De l’état divin de l’amour témoigne, dans le texte platonicien restitué par Plotin, sa généalogie (« Amour fils d’Aphrodite » [Cf. Phèdre, 242d]). Né d’un Dieu, Eros l’est donc aussi. Plotin poursuit : « il lui assigne pour tâche d’être le patron des beaux garçons et d’éveiller les âmes à la beauté transcendante ou encore d’accroître l’élan, qui existe déjà dans l’âme, vers ce qui est transcendant ». Contentons-nous de demeurer dans ce que dit Plotin en laissant de côté le recours aux textes platoniciens ici allégués. Le caractère de la divinité serait de quatre registres. L’un d’entre eux ne concerne que l’objet d’amour (l’aimé), les deux suivants circonscrivent l’état de l’âme (l’amant), tandis que [182] le premier établit l’être divin (le lien protecteur). L’amour comme expérience est celle de la liaison, à impulsion divine, de l’amant à l’aimé. La structure est telle que l’amour, saisi dans la divinité devient l’enveloppe d’un processus propre à l’âme : une intériorité qui se développe. L’extériorité, en quoi consiste l’accroche divine, n’est, en ce cadre, que rapportée à l’intériorité-âme. Elle est ce qui la précède (le divin), mais aussi ce qui la prolonge (l’enveloppe terrestre) sous la forme de l’aimé. L’amour, comme patron des beaux garçons, selon la formule empruntée à Platon, préserve l’objet, ou encore le signifie tel.

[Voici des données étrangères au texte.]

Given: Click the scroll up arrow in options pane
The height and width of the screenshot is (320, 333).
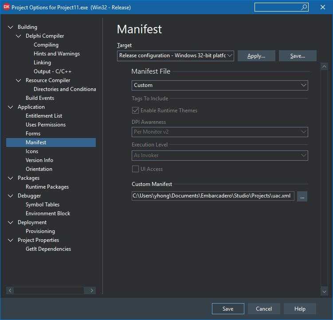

L’être divin, en stimulant ainsi la liaison terre/ciel confère à l’être liant (l’âme) l’aval de l’extériorité. En cela, l’extériorité est à la fois le cadre et le stimulateur de l’âme. L’amour dès lors, en tant que stimulus divin, est ce qui met en mouvement l’âme, dans une liaison ciel/terre.
Le passage à l’être démon serait, dans cette perspective, un glissement dans l’extériorité, non pas tant dans son objet, qui demeure le même (l’incarnation protégée de la beauté), mais dans l’impulsion. L’être démon devient, plutôt que stimulateur proprement dit, illustration ou modèle d’une relation. C’est ainsi que si l’on conserve la notion d’impulsion, celle-ci serait plus d’imitation que de principe. La liaison dieu-humain caractéristique de l’amour sous l’axe Aphrodite–âme-beaux garçons, trouve dans l’être-démon sa matérialité expressive. Nous glissons vers une stimulation mimétique, alors que dans la conception de la divinité pure, elle est de principe. L’image, moteur de toute mimesis, se substitue dans l’être démon, au concept, propre à l’être divin. Or, rappelle Plotin, c’est bien là qu’il s’agit de philosopher. Comprendre, c’est bien là qu’est l’investigation proprement philosophique, dans l’étude du mouvement posé in abstracto, plutôt que sur la dérive mimétique. Le lieu de la philosophie est le concept et non pas l’image.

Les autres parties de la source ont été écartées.